-- What the task asks --
Each line from the start of the data below through the one containing "Open the Sort by CPU time dropdown" must be reproduced exactly.

-- Provided records --
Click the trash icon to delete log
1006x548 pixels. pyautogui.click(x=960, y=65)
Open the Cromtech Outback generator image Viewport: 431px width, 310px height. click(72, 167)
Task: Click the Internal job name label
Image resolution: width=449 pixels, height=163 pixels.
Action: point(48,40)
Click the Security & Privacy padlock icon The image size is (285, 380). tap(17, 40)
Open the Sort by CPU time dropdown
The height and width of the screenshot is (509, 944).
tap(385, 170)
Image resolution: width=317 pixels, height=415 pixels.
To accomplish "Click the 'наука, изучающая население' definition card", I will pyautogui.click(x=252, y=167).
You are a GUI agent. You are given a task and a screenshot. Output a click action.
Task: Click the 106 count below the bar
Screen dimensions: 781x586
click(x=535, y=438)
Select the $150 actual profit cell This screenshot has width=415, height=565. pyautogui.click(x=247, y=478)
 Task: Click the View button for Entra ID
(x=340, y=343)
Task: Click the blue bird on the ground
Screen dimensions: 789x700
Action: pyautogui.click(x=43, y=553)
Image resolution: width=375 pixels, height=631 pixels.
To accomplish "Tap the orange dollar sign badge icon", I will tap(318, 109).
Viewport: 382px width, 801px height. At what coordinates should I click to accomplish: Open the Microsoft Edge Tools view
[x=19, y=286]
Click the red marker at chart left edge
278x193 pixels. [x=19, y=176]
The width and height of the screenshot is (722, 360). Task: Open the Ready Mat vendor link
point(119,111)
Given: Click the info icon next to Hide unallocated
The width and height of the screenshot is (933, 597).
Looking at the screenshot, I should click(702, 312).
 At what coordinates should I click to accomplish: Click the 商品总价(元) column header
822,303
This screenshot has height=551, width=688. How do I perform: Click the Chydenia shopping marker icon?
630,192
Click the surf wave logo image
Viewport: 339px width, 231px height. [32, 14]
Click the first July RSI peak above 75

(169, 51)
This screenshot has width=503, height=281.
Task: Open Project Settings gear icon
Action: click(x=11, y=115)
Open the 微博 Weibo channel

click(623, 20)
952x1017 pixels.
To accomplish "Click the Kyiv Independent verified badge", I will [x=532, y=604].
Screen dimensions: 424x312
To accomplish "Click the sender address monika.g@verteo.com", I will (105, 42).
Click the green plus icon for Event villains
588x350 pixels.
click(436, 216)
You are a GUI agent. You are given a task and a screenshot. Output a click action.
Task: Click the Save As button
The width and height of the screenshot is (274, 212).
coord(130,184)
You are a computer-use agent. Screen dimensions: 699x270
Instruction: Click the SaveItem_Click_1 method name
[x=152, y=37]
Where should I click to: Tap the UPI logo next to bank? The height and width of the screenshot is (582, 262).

-- Solution to this exercise --
Click the trash icon to delete log
1006x548 pixels. pyautogui.click(x=960, y=65)
Open the Cromtech Outback generator image Viewport: 431px width, 310px height. click(72, 167)
Task: Click the Internal job name label
Image resolution: width=449 pixels, height=163 pixels.
Action: point(48,40)
Click the Security & Privacy padlock icon The image size is (285, 380). tap(17, 40)
Open the Sort by CPU time dropdown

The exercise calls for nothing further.